/jhuep-hadoop-box

JHU EP 605.788 Big Data Processing with Hadoop: Vagrant box for a pseudo-distributed hadoop set-up on CentOS

Primary LanguageShellApache License 2.0Apache-2.0

JHU 605.788 Class Machine

JHU 605.788 Big Data Processing with Hadoop: Vagrant project for standing up hadoop in pseudo-distributed mode for development. Developed and tested on macOS Sierra.

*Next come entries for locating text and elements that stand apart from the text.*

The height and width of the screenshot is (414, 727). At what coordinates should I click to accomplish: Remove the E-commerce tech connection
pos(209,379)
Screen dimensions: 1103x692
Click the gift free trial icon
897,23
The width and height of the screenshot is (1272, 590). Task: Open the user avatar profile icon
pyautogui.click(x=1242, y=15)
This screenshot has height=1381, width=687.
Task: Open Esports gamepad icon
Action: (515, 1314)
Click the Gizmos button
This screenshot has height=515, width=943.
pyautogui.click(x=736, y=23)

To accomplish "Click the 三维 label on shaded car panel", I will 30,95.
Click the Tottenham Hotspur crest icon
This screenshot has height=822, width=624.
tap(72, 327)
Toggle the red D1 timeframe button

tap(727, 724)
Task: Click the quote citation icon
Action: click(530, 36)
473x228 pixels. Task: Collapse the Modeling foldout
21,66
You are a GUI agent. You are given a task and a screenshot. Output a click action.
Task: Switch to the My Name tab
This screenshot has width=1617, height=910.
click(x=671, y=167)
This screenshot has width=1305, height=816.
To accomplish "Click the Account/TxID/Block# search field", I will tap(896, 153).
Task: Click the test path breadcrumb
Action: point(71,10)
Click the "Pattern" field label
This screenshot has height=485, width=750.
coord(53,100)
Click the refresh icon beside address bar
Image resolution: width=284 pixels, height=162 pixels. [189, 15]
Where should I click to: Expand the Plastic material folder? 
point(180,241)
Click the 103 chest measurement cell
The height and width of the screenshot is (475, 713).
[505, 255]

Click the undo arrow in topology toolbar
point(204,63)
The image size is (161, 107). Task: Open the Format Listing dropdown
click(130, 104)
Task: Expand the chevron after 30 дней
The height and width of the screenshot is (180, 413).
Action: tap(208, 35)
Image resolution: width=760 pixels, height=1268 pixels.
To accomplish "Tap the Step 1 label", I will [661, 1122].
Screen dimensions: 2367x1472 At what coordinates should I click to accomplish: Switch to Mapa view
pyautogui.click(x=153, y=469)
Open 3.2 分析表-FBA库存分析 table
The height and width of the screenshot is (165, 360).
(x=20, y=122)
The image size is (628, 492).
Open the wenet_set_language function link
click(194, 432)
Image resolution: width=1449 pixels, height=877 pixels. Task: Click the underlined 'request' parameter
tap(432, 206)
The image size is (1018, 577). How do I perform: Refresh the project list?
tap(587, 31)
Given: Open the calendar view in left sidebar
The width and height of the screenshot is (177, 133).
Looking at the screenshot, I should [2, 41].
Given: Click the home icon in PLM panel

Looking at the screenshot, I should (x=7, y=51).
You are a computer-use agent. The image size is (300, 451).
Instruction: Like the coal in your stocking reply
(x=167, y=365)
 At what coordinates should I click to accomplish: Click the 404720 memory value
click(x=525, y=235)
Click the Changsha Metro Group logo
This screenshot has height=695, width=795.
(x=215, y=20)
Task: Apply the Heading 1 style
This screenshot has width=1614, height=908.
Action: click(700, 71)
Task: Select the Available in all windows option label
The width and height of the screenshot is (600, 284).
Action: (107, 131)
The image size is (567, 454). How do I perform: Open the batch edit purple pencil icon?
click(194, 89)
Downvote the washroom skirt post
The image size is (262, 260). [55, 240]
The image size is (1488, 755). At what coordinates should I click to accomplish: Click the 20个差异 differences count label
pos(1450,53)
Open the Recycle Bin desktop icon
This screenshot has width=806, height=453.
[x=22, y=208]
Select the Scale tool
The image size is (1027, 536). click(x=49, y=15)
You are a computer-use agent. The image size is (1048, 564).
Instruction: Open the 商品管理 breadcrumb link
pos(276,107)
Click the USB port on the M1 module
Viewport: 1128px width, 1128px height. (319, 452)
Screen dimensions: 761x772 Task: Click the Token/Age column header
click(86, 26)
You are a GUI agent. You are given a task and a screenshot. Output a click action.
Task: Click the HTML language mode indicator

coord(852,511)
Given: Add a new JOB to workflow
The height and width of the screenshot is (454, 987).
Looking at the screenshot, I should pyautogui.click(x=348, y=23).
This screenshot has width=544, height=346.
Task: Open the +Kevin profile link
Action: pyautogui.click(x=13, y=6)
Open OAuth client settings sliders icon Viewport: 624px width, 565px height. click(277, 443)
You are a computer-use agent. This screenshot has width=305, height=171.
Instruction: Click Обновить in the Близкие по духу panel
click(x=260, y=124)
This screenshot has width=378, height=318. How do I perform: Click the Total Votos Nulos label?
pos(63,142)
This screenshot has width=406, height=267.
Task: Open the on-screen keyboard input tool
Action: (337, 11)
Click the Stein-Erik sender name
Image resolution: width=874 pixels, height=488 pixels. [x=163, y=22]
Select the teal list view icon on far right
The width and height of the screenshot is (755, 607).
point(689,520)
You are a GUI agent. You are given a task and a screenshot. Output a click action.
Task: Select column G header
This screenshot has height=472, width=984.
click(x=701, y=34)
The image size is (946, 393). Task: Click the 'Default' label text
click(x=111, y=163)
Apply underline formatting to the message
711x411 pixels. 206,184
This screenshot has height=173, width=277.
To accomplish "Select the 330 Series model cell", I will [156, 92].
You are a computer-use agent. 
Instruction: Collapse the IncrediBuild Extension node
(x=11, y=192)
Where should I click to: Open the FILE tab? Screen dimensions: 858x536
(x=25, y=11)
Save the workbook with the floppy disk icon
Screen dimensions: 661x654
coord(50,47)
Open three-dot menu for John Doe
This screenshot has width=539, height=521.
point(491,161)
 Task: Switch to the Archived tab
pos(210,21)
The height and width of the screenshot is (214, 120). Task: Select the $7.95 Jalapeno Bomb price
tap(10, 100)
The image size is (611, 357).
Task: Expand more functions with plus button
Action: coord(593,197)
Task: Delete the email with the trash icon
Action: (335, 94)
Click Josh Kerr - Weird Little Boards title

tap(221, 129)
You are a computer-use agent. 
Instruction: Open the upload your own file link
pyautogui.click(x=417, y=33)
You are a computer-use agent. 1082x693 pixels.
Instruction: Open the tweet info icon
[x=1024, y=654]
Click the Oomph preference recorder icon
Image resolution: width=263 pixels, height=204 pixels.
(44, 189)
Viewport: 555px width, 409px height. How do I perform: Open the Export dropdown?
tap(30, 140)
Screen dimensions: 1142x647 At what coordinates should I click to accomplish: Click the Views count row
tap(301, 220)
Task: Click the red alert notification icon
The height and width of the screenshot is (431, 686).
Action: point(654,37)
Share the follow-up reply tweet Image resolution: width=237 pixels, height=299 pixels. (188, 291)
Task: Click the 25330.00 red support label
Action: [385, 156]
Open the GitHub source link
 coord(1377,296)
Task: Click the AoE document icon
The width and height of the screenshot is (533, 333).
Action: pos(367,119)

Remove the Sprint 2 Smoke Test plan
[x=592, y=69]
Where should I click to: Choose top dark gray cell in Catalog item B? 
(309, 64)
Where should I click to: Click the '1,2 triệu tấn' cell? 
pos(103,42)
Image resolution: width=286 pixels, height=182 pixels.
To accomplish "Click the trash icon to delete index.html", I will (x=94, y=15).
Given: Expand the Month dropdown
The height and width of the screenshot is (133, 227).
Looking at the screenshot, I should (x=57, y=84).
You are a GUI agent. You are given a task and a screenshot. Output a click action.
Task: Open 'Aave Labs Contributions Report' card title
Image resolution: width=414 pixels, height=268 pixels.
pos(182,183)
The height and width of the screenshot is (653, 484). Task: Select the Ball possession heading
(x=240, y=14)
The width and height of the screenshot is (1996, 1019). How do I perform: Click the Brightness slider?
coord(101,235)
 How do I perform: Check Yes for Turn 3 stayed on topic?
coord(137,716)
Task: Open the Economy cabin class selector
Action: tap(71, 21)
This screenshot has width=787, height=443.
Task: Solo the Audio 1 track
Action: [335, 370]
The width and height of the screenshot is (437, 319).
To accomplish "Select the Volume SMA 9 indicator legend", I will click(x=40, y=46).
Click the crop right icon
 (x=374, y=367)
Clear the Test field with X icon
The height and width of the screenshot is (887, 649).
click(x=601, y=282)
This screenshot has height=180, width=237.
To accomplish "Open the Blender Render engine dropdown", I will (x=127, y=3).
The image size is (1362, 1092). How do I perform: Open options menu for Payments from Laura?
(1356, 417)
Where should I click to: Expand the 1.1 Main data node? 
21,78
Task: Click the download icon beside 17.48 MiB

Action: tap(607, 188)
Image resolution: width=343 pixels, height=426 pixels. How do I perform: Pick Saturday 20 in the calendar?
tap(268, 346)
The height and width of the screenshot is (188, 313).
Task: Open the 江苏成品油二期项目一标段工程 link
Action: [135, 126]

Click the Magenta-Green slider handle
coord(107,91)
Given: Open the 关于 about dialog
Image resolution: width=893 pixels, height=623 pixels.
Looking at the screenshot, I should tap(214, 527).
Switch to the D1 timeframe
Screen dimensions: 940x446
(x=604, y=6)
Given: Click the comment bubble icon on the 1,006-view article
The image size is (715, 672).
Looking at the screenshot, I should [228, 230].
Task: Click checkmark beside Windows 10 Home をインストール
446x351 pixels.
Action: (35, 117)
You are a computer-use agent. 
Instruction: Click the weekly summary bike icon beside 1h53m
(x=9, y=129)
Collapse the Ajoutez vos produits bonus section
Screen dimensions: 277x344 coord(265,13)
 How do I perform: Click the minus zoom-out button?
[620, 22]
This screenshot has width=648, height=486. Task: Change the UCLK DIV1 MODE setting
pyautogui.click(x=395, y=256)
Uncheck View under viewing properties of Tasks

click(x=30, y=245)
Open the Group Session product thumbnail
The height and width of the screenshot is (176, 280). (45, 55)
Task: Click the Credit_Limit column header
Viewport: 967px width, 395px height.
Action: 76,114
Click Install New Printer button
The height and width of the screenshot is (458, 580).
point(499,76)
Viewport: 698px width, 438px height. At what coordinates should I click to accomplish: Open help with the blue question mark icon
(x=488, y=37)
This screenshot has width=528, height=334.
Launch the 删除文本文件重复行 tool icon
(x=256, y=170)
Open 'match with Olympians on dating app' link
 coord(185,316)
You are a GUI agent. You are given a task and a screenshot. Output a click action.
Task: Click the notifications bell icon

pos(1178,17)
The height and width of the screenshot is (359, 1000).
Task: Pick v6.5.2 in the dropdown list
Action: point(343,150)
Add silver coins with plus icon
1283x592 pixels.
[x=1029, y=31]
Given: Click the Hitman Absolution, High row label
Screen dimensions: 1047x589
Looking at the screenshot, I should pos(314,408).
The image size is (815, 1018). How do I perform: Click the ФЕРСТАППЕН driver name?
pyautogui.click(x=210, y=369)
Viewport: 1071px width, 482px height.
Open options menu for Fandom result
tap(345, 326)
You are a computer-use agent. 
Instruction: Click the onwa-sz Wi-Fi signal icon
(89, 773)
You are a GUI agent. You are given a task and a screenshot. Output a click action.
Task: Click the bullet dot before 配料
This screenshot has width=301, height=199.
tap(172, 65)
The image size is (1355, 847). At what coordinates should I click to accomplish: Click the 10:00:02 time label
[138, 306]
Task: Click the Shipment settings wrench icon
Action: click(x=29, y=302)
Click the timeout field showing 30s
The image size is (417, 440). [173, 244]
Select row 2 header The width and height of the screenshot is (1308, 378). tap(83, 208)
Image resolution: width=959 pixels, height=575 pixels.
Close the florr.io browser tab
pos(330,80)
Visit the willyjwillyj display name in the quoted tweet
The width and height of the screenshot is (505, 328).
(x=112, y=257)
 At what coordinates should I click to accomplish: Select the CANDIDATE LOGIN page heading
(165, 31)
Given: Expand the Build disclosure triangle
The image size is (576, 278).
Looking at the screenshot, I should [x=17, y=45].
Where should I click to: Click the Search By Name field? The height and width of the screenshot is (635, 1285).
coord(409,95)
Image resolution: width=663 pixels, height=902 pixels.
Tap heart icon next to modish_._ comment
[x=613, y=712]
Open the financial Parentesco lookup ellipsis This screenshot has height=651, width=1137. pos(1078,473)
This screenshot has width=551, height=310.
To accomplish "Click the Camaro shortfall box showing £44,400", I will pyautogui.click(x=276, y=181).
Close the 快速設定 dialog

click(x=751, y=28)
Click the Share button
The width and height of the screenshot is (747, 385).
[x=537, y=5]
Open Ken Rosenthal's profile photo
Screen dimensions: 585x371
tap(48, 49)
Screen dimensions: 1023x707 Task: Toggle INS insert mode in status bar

Configured using instructions from Fall 2015 class slides.

Features

  • CentOS 6.7
  • Installs necessary packages and configuration according to class slides
  • X11 forwarding for launching gui programs like Firefox from the guest

Setting-Up the Box

  1. Install Vagrant
  2. Install Ansible
  3. Install VirtualBox
  4. Optionally download the Oracle JDK RPM and set the jdk_rpm variable. If jdk_rpm is not set, ansible will install java-1.8.0-openjdk. This step cannot be automated because Oracle requires users to agree to their terms before downloading the artifact
  5. Run vagrant up

Working with the Box

Run vagrant ssh to log into the box with the default class user vagrant. Most files you will need are in this user's home directory

VBox Shares

Share the project directory with the machine using VirtualBox shares. The Vagrant script attaches this directory's parent to /project on the guest file system. This set-up let's you edit code on the host, then log into the guest to build, debug, and test.

605.788 (this directory is synced with the guest)
|
+-- jhuep-hadoop-box (this vagrant project)
|
`-- assignments (code for class assignments)